Electrical and heating and ventilation systems also adversely affect EV range: heating alone can reduce range by up to 20 per cent. The battery is part of the solution, thinks McNamara. “As soon as you start using a battery, it starts warming up. There are strategies for storing heat like this: glorified vacuum flasks, for instance. In an electric car you’ve got almost half of your fuel energy available as thermal energy, and we can use that to heat the car.”
Porsche, meanwhile, is even targeting infotainment systems. The German manufacturer revealed the Mission E electric sports car concept in 2015, which is likely to be specified with premium audio systems. Of the maker’s current vehicles, 80 per cent of customers upgrade to a powerful Bose system, 10-15 per cent to range-topping Burmester audio.
“The next big task is for e-mobility,” says acoustic engineer Matthias Renz. “A 1500W audio system uses energy and reduces driving range. Our latest tweeters have lighter foil and a stronger magnet for more performance and energy efficiency. Every one of the 21 speakers in the Panamera’s Burmester system has its own amplifier. Five are Class-D with 95 per cent efficiency, but the rest are Class A/B amplifiers at 70 per cent. We will increasingly switch to Class D.”
Tangible gains are already filtering through to production EVs. When the Renault Zoe was launched in 2012, its 22kWh battery offered a driving range of 208km on the NEDC cycle. That recently increased to 238km with a more efficient electric motor and control strategy. Then, at the 2016 Paris Motor Show, Renault announced a new 41kWh battery to boost the Zoe to 400km, almost doubling the range in just over four years.
Developed in partnership with LG Chem, the new battery has thicker cells optimised for extra energy density, but remains the same size and weighs only 22kg more.
Tesla Motors, the first to use lithium-ion battery cells, recently unveiled a new 100KwH battery pack for the Model S and Model X. The chemistry of the cylindrical cells – most makers uses pouch cells – remains unchanged, but the battery stores more energy in the same space. As a result, range increases from around 460km to well over 480. Makers hope that increased battery range, together with an ever-expanding charging network – there are more than 60,000 public charging points in Europe – and reduced charge times could entice more buyers into EV ownership. If that happens, so economies of scale will accelerate, reducing the cost of batteries and, therefore, the costs of the cars.
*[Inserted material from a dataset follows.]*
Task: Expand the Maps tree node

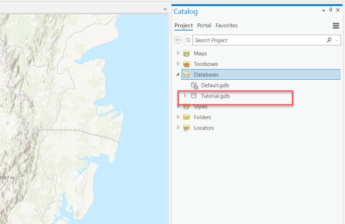Action: 178,53

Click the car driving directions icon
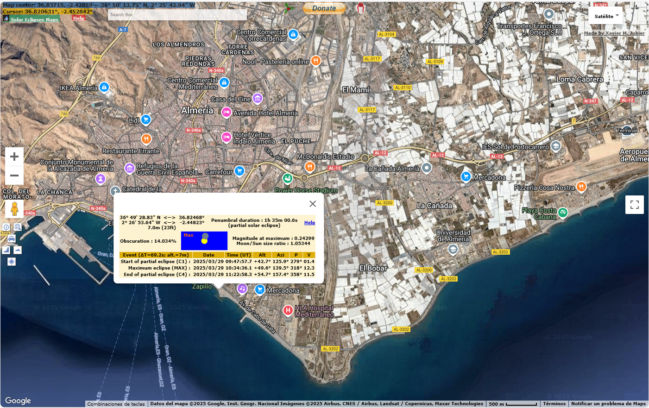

It’s already happening. “We have entered the virtuous circle of battery production,” says Berthier. “There is more and more demand, so more investment and research, and more production, which helps prices to fall.” Bloomberg New Energy Finance reported battery prices falling by 35 per cent in 2015, as worldwide EVs sales increased by 60 per cent. Taking all data into account, Bloomberg predicted that EVs would achieve price-parity with petrol and diesel cars at some point between 2022 and 2028.
Should that analysis prove correct, EVs will be in a strong position to regain the sales crown from internal- combustion vehicles for the first time in a century.